To shorten the downtime, Dr. Fischer suggested another option: microdiscectomy, a procedure that involves removing only the portion of a herniated disc that is compressing a nerve. Several approaches are available, but the one she recommended was a new, ultra–minimally invasive technique known as a unilateral biportal endoscopy, or UBE. The method, she explained, combines excellent efficacy with easier recovery.
“Although minimally invasive approaches to microdiscectomy are easier on the body than open surgery, they can still leave patients with considerable postoperative pain,” Dr. Fischer explains. UBE microdiscectomy lowers that risk by creating less collateral damage to surrounding tissue. Instead of operating through an inch-wide metal tube, as in a common technique called tubular microdiscectomy, surgeons make two quarter-inch-long incisions on one side of the spine, just above the targeted disc. After meticulously parting the muscle, they insert a tiny camera, or endoscope, through the first opening and deploy miniaturized surgical tools through the second. The camera and tools meet at an angle, and the procedure is guided by video.

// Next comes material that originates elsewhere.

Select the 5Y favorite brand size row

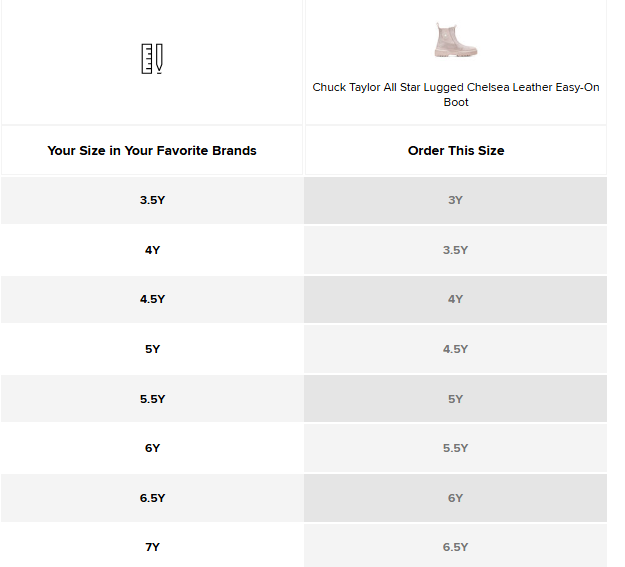[x=152, y=349]
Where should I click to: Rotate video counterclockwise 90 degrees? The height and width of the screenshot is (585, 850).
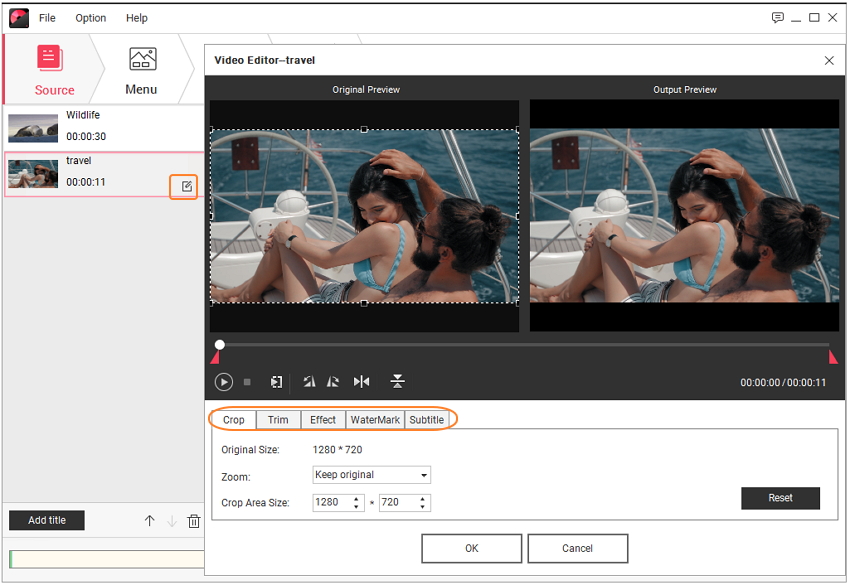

Dr. Fischer learned the procedure from Yong H. Kim, MD, co-director of the Endoscopic Spine Surgery Program and director of degenerative spine surgery in the , who traveled to South Korea in 2022 to observe the technique being performed. A recent study led by Drs. Fischer and Kim, published in the journal World Neurosurgery, found that UBE microdiscectomy reduced the use of opioids among patients by 21 percent compared to tubular microdiscectomy, with equally low rates of complications. “Against the backdrop of a nationwide opioid epidemic,” notes Dr. Fischer, “that’s a significant advantage.”
Dr. Kim notes that NYU Langone is the only health system in the New York metropolitan region that offers a comprehensive endoscopic spine surgery program, not only for microdiscectomies but also for other procedures. “We’ve done several hundred UBE procedures, more than any other institution in the country, because we’ve seen the benefits they bring to our patients,” he says.
Yahraes was sold on the idea. On November 20, 2024, he arrived at Kimmel Pavilion, where Dr. Fischer and her surgical team performed the 90-minute procedure. Like most patients, he went home the same day and required only an occasional painkiller in the early days after the surgery. Within a month, he was walking without a cane. He returned to work after six weeks, with no restrictions save for limiting his bends, twists, and lifts until fully healed.
Today, at 51, Yahraes remains virtually pain-free. He’s back to dating, socializing, and auditioning, and he swims daily. Recently, he starred in a TV commercial—his first in years. “None of that would have happened without this surgery,” he says. “I had some of the best hands in the world working on me, and I’m forever changed by that.”